▶ [Objectif 1]
Recopiez fidèlement le passage du texte à lire compris entre « Sur le dos du » et « rayons du soleil. », ces deux bornes incluses.

▶ [Texte à lire]
---+---
Sur le dos du serpent légendaire
Un air glacial, au moins dix degrés en dessous de zéro. Le vent vif vient creuser les morsures. Sur les montagnes qui m’entourent, la neige offre un miroir aux rayons du soleil.
Pékin, pourtant à seulement cent kilomètres, est à l’infini. Ici aucun bruit, aucune pollution, aucune vie.
Juste Haï et moi.
Et le froid. Et le vent. Et la neige.
Et, sur le sommet de la montagne, un immense serpent qui dort, immensément immobile. Caméléon protecteur, habillé des pierres tirées des cimes sur lesquelles il repose, il veille depuis deux mille ans, sentinelle de l’Empire céleste.
Doucement, nous montons sur son dos. Les pas de Haï glissent en prenant garde à ne pas la réveiller. J’essaie de me hisser au niveau de son art. La glace recouvre les aspérités qui font office de marches. Progression lente, religieuse, difficile.
Un souffle dans mon cou me fait me retourner. Je vois couler le serpent sur lequel nous avons progressé. Au loin, je l’aperçois dormant sur les crêtes. Tapi, il attend ceux qui voudraient s’attaquer aux forces de l’Empire du Milieu.
---+---
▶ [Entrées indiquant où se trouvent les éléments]

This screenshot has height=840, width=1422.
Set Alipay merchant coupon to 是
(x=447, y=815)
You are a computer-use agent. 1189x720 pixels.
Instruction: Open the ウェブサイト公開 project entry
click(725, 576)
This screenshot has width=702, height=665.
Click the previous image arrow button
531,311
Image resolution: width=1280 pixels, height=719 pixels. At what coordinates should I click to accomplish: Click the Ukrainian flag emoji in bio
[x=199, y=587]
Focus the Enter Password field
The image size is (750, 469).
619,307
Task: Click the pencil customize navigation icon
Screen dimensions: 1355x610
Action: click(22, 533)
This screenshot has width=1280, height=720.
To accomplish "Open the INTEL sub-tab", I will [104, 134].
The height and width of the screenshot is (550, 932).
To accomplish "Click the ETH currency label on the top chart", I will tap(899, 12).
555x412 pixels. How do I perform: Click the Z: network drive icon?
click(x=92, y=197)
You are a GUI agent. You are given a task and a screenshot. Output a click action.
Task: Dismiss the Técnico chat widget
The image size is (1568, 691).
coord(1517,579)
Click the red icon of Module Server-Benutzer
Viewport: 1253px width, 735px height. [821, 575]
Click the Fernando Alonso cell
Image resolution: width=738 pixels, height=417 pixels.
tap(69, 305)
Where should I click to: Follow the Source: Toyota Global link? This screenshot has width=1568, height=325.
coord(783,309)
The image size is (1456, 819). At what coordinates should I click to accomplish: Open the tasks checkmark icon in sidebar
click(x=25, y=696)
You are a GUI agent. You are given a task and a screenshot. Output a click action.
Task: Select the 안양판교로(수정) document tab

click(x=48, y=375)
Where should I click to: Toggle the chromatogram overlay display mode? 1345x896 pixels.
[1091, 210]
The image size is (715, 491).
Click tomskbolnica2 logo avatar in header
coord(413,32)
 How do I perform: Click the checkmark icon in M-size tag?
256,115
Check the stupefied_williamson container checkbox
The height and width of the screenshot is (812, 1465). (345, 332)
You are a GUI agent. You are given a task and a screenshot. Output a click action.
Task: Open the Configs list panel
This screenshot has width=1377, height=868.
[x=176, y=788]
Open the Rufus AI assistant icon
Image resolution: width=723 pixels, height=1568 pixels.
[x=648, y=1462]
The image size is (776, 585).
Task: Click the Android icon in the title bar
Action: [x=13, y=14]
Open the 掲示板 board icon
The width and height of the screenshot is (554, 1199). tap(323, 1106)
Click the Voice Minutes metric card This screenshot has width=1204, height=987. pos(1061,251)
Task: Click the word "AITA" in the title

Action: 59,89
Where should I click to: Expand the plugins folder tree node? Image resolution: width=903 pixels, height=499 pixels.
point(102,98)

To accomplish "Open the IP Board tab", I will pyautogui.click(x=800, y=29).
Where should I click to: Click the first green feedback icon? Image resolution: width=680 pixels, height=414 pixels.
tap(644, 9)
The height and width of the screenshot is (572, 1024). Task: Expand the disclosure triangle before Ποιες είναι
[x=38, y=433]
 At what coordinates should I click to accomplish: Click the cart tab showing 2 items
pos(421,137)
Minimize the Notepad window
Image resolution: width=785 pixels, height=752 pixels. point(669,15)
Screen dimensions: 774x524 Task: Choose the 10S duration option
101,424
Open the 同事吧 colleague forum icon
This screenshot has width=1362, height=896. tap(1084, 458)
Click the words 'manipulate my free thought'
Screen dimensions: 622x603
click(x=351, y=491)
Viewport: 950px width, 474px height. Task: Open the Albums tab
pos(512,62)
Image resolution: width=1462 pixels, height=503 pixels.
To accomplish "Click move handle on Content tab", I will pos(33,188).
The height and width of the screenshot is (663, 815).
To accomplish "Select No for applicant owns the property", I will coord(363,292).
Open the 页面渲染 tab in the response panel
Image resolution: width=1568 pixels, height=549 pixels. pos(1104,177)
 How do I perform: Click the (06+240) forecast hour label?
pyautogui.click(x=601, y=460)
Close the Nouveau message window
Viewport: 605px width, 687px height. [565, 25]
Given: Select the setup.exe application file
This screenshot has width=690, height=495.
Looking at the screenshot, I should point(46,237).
---+---
▶ [Objectif 2]
Dans les lignes placées après le texte, reprenez sous forme de tableau Markdown celles qui vont de la ligne contenant « Screen dimensions: 774x524 » à celle contenant « click(x=351, y=491) », les deux incluses, sans les lignes vides. Utilisez les colonnes « Numéro » et « Contenu ».

▶ [Résultat attendu 1]
Sur le dos du serpent légendaire
Un air glacial, au moins dix degrés en dessous de zéro. Le vent vif vient creuser les morsures. Sur les montagnes qui m’entourent, la neige offre un miroir aux rayons du soleil.

▶ [Résultat attendu 2]
| Numéro | Contenu |
|---|---|
| 1 | Screen dimensions: 774x524 Task: Choose the 10S duration option |
| 2 | 101,424 |
| 3 | Open the 同事吧 colleague forum icon |
| 4 | This screenshot has width=1362, height=896. tap(1084, 458) |
| 5 | Click the words 'manipulate my free thought' |
| 6 | Screen dimensions: 622x603 |
| 7 | click(x=351, y=491) |